» **Problem details**: Each line from the one that holds "Viewport: 1069px width, 587px height." to the end of the entries is to be given again exactly. Do not include pictures.

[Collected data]
—————

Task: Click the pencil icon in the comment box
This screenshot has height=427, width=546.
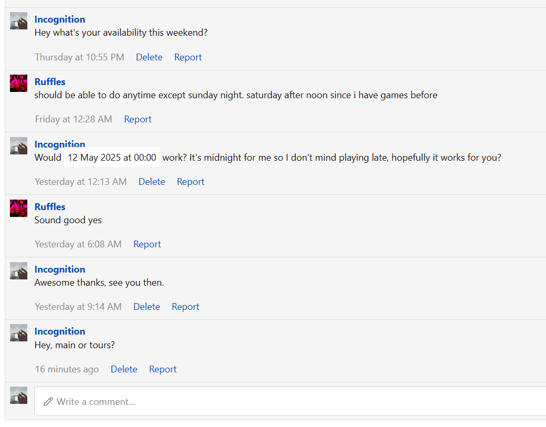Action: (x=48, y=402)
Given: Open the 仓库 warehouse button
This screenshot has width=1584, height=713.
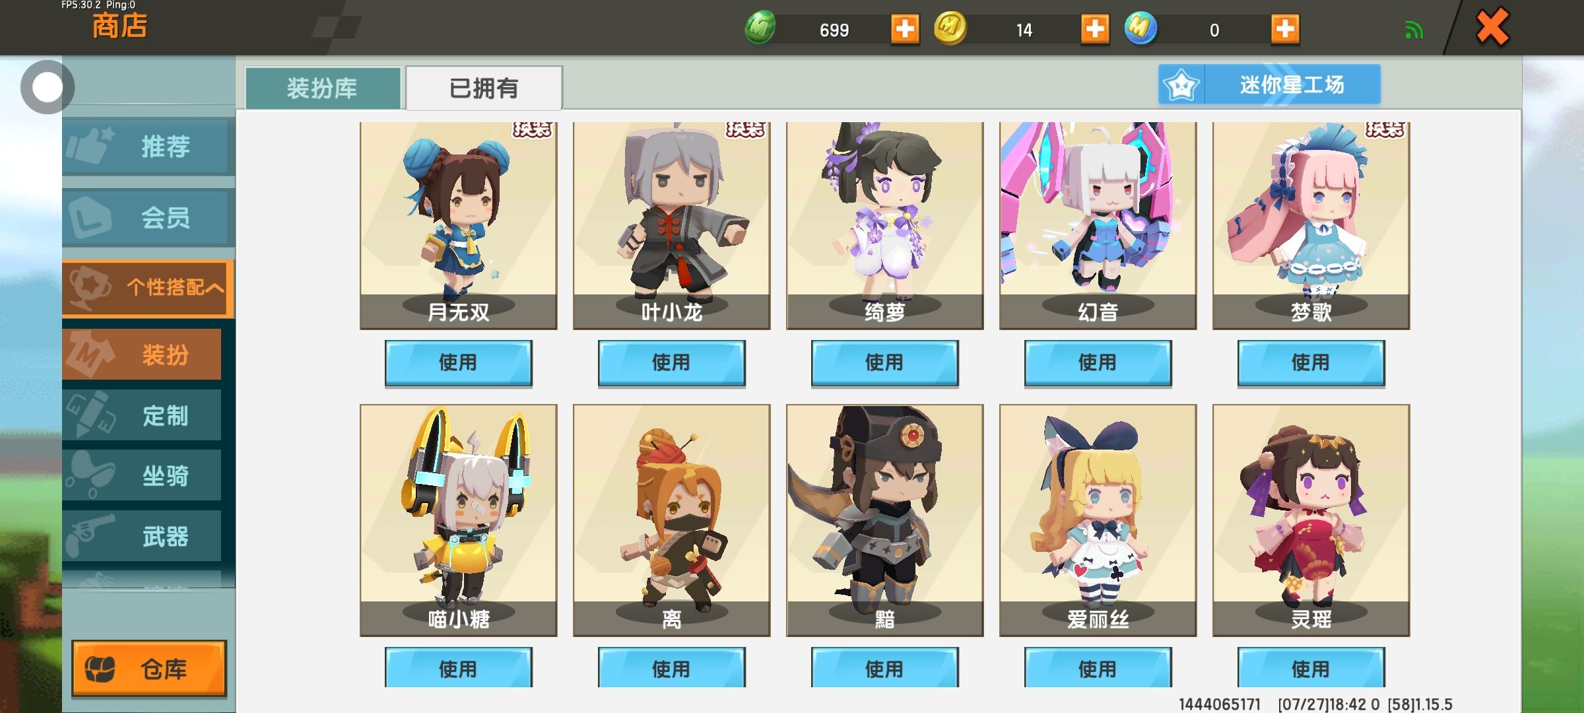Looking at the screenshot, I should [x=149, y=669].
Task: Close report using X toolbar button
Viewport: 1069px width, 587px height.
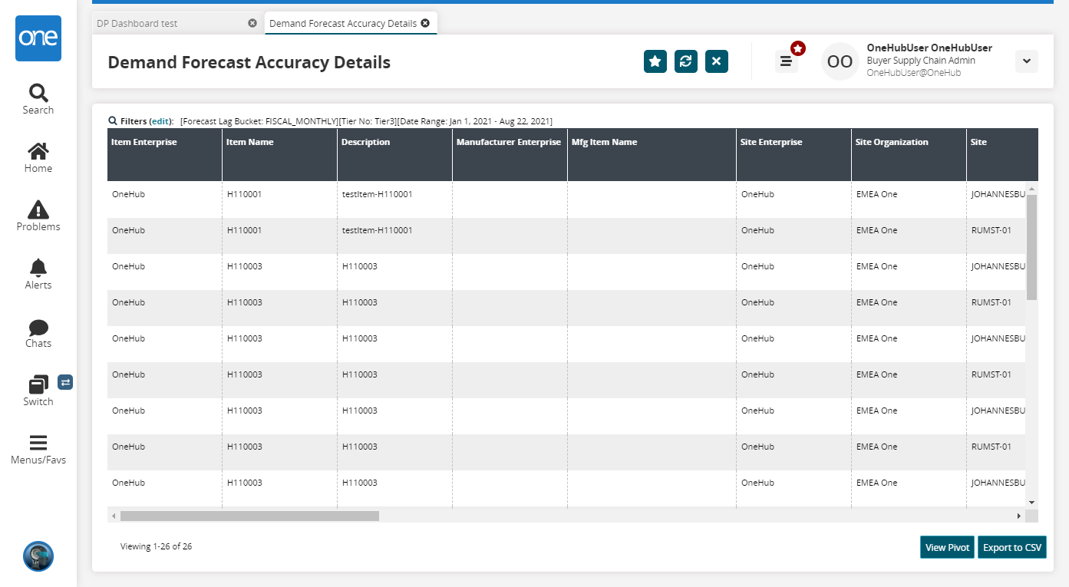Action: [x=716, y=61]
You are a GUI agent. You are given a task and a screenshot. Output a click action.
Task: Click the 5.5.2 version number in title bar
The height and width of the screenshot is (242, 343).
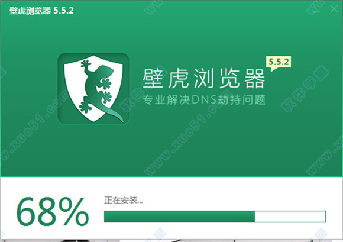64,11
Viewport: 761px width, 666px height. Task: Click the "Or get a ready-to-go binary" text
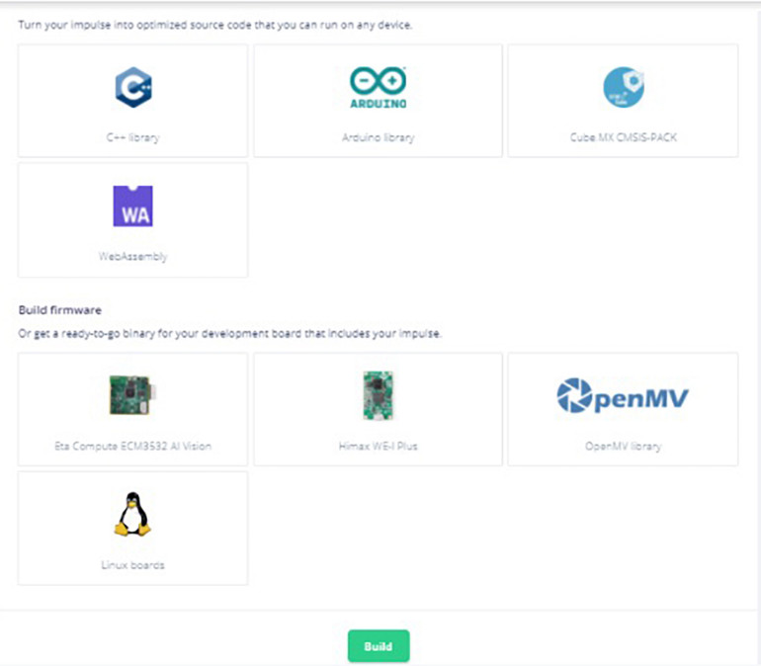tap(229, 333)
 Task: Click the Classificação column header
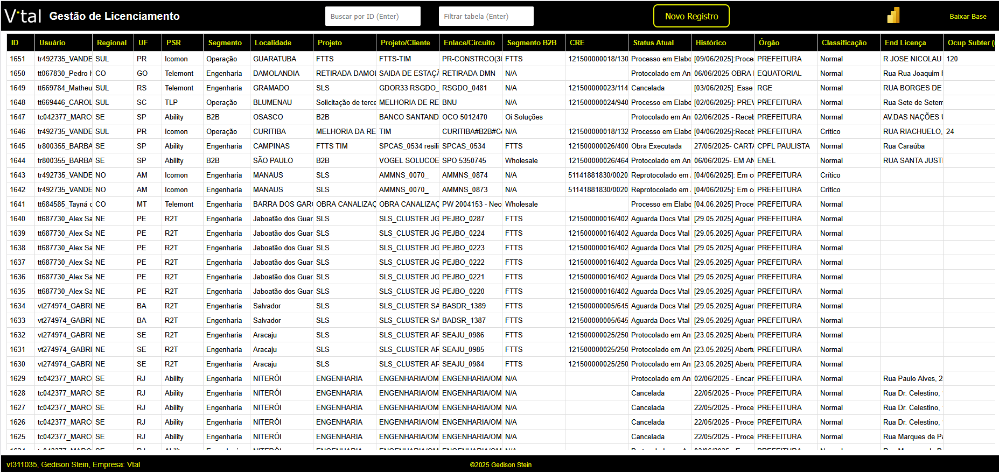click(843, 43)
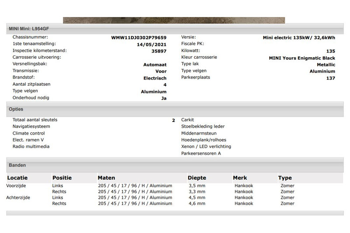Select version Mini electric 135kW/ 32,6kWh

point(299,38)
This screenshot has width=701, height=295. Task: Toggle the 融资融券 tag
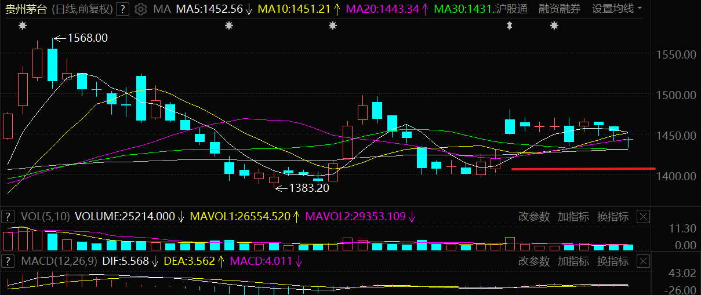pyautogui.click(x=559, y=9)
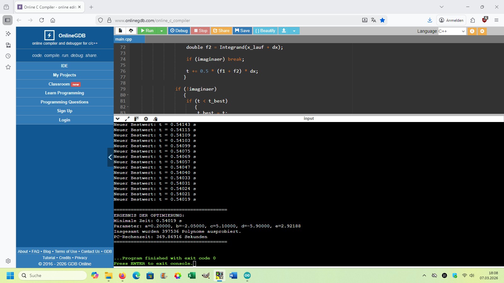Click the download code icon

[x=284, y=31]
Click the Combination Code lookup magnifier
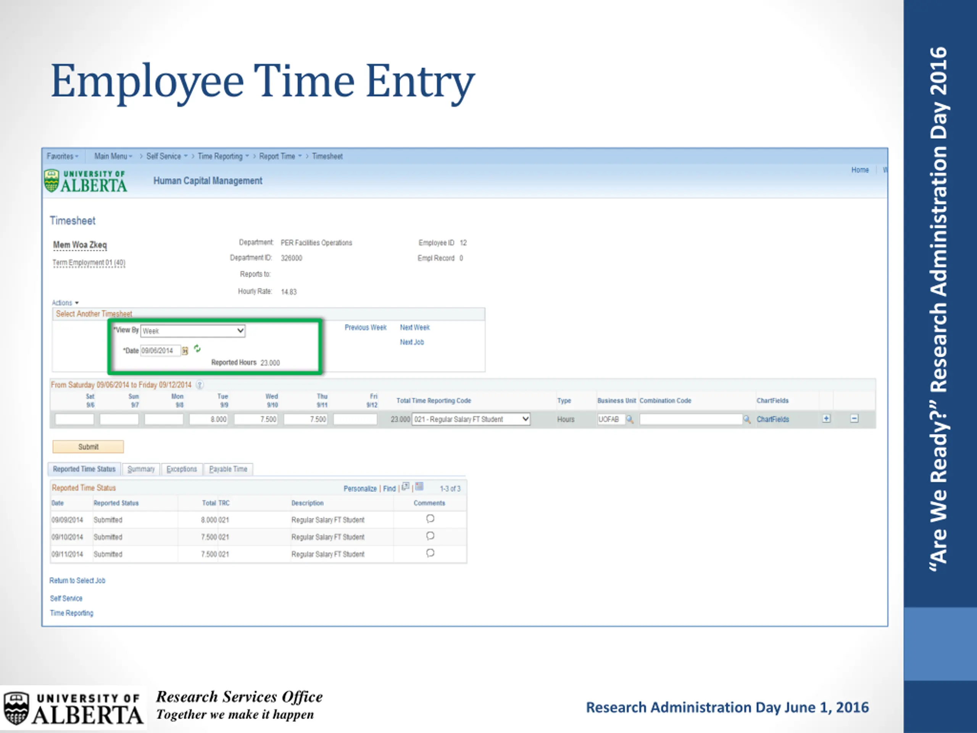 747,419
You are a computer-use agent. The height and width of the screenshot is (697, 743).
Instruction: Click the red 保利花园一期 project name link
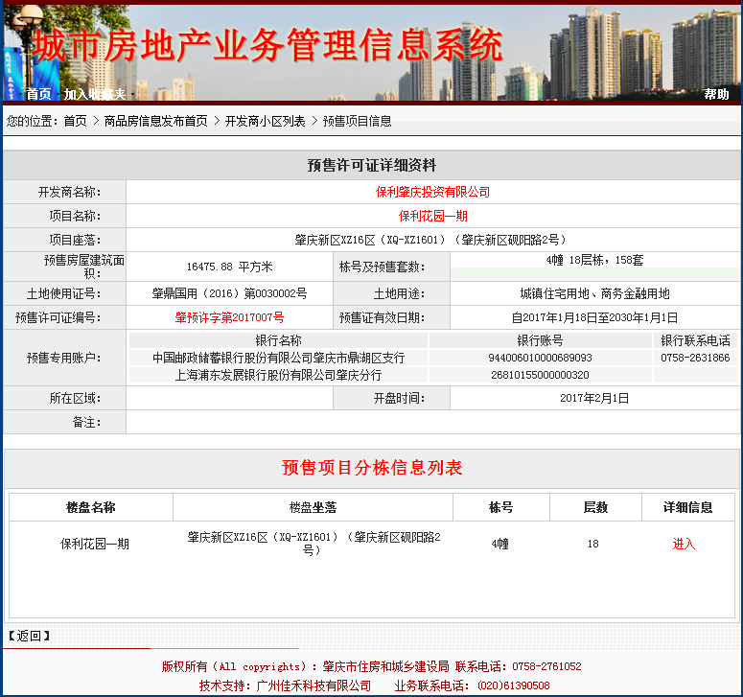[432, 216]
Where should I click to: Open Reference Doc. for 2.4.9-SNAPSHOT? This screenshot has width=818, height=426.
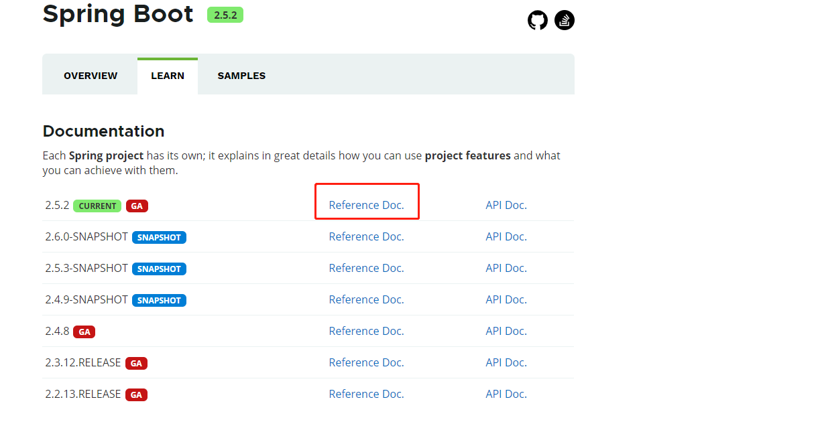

—————

» **Task answer**:
Viewport: 1069px width, 587px height.
Action: [x=716, y=61]
You are a GUI agent. You are given a task and a screenshot. Output a click action.
Task: Click the 5.5.2 version number in title bar
The height and width of the screenshot is (242, 343).
64,11
Viewport: 761px width, 666px height. Task: Click the "Or get a ready-to-go binary" text
tap(229, 333)
 Task: Click the Classificação column header
click(843, 43)
Select version Mini electric 135kW/ 32,6kWh

point(299,38)
This screenshot has width=701, height=295. Task: Toggle the 融资融券 tag
pyautogui.click(x=559, y=9)
Click the download code icon

[x=284, y=31]
Click the Combination Code lookup magnifier
 747,419
You are a computer-use agent. The height and width of the screenshot is (697, 743).
Instruction: Click the red 保利花园一期 project name link
[432, 216]
Where should I click to: Open Reference Doc. for 2.4.9-SNAPSHOT? This screenshot has width=818, height=426.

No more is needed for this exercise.